So the English teacher in me has a plea for all of you: think a little bit before you start writing things. A “trilogy” is not the same thing as a “franchise” or a “series” or an “array of miniature porcelain ponies.” It actually has a specific definition that would be very grateful to you if you would use it properly.
On behalf of the English language, I thank you for your time.

Time Travel Tuesdays: English as a Second Language

Even before I was actually an English teacher, friends, the rampant misuse of the English language drove me straight up the wall on a fairly daily basis. Now that I have to try to impart this information on young minds as my profession, it’s even worse. Here’s an old-school rant about people who just don’t talk good.

Oh — and I do now know the difference between “who” and “whom.”

August 17, 2002
English as a Second Language

As you may have gathered over the many moons I’ve created this column, I fancy myself something of a writer.

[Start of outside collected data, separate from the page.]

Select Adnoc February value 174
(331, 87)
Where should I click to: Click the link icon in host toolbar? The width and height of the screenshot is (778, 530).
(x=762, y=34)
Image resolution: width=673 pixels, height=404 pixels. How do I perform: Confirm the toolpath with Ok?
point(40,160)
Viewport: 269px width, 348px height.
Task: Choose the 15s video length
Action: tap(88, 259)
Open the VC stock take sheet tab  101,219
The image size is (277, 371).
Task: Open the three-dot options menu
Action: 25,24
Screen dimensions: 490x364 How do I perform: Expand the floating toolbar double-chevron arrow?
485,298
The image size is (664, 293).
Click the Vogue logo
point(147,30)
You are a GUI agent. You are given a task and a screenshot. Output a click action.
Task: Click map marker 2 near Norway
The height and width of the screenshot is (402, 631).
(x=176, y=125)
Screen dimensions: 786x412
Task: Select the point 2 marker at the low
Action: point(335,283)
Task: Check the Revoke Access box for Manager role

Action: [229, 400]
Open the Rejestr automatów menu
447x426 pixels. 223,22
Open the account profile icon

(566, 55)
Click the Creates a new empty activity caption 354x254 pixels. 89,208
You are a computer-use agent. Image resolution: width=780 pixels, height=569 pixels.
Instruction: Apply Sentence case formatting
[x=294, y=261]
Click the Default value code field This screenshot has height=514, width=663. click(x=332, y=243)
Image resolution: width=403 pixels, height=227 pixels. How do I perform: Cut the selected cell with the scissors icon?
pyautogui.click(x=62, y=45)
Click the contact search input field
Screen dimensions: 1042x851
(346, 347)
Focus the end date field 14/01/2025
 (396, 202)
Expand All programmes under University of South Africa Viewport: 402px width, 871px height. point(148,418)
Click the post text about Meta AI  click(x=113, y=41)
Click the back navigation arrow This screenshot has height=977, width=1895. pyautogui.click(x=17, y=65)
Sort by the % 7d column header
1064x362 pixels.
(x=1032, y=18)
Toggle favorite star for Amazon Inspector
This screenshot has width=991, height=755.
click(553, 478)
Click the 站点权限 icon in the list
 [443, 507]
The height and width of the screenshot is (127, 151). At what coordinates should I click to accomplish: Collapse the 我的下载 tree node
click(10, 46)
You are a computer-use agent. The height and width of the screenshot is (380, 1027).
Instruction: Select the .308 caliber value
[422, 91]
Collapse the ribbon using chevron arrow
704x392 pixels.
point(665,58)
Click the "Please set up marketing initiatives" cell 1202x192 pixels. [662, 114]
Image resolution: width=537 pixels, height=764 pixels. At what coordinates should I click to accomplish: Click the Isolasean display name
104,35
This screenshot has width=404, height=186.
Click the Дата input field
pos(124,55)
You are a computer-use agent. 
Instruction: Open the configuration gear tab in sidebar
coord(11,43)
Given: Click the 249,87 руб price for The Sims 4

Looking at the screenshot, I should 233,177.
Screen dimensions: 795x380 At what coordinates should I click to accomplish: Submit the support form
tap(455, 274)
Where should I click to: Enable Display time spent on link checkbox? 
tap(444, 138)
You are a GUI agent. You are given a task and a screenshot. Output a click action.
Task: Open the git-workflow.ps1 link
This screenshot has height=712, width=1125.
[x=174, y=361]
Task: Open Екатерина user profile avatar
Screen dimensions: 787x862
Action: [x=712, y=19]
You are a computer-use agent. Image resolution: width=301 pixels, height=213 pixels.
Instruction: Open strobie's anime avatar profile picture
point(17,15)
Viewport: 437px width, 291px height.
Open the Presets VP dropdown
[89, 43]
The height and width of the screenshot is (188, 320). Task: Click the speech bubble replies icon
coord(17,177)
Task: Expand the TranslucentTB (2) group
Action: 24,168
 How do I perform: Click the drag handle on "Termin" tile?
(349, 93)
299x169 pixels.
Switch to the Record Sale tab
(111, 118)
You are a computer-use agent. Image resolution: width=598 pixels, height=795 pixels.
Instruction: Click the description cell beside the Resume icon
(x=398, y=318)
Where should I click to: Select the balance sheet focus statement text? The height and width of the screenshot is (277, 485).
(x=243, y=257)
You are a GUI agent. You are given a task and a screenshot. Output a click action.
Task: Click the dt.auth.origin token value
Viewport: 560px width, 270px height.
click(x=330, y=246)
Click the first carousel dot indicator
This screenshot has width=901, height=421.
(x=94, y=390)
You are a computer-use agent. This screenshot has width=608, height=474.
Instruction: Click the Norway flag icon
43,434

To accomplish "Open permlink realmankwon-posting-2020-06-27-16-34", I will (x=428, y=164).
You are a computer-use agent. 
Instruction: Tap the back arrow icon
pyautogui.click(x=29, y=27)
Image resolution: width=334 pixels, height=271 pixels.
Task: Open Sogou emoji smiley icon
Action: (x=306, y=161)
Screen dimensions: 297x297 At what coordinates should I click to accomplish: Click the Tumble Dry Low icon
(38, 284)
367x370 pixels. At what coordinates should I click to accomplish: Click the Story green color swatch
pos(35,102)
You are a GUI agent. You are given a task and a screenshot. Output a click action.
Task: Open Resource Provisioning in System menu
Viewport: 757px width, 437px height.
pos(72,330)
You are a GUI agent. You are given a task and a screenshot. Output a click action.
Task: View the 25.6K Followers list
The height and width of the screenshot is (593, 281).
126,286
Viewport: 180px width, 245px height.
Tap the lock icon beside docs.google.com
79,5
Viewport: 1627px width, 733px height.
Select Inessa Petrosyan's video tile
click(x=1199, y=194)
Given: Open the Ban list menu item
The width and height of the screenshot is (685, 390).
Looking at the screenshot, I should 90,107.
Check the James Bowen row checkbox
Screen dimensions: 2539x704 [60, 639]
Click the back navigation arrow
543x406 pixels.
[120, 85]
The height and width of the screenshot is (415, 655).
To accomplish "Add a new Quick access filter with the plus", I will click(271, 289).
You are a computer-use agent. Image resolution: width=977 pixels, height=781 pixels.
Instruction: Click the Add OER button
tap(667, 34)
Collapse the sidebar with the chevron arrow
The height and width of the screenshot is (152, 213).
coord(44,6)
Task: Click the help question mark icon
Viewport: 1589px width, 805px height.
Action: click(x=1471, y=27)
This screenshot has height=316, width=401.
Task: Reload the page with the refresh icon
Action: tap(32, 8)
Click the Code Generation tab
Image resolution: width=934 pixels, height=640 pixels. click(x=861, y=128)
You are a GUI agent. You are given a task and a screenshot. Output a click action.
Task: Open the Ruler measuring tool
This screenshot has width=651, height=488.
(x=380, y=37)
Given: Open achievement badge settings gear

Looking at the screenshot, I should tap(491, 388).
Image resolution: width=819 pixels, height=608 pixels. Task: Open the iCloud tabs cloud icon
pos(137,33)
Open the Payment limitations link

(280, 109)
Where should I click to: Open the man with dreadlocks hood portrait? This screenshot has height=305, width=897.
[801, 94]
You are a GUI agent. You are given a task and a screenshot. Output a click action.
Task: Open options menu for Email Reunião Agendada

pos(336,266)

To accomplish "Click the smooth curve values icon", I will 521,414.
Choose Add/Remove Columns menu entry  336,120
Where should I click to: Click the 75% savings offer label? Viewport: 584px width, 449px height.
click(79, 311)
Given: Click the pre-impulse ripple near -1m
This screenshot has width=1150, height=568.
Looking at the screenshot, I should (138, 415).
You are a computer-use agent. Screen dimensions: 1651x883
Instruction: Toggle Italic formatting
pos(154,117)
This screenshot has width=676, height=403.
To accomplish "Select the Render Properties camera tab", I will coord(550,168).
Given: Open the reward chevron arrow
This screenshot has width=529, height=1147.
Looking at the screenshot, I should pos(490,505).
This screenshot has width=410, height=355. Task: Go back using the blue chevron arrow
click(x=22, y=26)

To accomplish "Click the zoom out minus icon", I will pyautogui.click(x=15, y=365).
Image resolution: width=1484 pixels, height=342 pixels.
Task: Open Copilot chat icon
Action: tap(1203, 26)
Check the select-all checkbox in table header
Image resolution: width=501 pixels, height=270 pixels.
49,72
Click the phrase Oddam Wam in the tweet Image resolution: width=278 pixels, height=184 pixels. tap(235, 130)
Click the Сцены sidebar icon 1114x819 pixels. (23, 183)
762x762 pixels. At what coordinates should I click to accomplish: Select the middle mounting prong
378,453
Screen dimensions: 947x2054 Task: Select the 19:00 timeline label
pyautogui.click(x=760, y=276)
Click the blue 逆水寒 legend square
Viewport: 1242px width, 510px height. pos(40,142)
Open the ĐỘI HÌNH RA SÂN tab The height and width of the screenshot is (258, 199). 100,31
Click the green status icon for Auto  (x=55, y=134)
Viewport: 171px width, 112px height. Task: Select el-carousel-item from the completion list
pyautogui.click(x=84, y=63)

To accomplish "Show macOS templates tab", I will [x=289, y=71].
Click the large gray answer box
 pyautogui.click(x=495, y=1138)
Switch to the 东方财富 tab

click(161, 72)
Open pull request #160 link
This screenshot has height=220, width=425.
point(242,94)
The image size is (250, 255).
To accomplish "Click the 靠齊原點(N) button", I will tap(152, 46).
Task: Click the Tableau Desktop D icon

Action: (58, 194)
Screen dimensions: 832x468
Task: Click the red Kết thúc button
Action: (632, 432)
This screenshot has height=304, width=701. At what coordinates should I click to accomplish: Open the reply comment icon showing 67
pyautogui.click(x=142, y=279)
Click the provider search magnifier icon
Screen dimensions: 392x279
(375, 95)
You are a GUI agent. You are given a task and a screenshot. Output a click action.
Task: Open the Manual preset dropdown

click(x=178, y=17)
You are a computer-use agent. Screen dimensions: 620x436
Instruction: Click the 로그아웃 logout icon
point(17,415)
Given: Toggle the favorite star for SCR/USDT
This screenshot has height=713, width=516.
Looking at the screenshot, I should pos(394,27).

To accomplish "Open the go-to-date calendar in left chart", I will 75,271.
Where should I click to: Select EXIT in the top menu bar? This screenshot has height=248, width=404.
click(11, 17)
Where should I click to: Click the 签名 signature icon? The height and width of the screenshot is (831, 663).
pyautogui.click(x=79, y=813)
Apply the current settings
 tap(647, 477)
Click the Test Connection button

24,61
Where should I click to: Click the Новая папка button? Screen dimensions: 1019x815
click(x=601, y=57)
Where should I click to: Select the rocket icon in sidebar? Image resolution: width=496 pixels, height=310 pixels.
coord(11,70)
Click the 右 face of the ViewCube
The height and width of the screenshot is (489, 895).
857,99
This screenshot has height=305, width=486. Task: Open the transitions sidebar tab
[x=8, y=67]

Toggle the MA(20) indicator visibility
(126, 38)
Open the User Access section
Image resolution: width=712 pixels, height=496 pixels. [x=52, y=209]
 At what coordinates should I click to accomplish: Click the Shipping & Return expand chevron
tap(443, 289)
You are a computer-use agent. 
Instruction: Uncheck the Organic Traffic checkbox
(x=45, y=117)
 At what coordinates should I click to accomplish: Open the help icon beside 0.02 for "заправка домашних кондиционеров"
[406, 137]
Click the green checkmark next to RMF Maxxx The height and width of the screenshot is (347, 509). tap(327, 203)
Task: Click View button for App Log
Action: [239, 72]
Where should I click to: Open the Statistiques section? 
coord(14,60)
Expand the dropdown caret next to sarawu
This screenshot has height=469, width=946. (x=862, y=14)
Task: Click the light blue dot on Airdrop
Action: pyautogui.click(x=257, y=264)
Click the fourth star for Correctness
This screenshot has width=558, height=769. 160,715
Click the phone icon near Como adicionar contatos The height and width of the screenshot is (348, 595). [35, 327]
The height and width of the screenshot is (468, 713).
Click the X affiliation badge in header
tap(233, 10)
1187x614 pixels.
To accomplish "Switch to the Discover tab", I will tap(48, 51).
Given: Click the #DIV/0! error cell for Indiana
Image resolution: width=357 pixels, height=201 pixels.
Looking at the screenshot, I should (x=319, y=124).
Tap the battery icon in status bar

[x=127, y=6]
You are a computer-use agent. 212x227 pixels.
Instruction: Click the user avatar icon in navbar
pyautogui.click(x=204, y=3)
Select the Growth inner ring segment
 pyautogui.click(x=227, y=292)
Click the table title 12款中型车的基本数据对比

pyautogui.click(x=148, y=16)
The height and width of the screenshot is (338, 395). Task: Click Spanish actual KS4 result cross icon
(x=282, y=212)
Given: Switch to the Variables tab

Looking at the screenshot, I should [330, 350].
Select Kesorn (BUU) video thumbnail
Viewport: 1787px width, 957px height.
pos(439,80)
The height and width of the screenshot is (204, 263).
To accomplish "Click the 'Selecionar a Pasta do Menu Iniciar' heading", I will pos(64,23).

Oh, I may not be Mark Twain or Julius Shakespeare or anything, but when it comes to stringing words together, I are pretty good.

And that, my friends, is why the way some of you out there are mangling the English language makes me want to scream gerunds at you in the past infarctive tense until your alliteration pops open like a dangling participle.

Now I don’t expect everyone to have the same brilliant grasp of the language that I obviously do, but there are certain blunders that are made over and over again. Blunders that common sense can fix. Blunders that irritate me enough to make weird “gerund” jokes like in the last paragraph.

I am brought to this state by something I see nearly every day here at the newspaper office — press releases announcing something as a “first annual” event. Great secrets revealed time, my friends: There is no such thing as “first annual!” It’s impossible!

Webster’s Dictionary defines “annual” as “an event that occurs yearly.” Webster’s also defines “annatto” as “a yellowish red dyestuff made from the pulp around the seeds of a tropical tree.” That has nothing to do with this rant, but I found it interesting.

The point is, the first time something happens, it cannot have occurred “yearly,” now can it? Nothing can be “annual” until at least the second time it happens! What you’re having is just the “first event!” Sometimes I find myself wishing an earthquake would swallow up these activities, thereby negating any possibility of there being a “second annual” event and making them feel quite foolish in the process.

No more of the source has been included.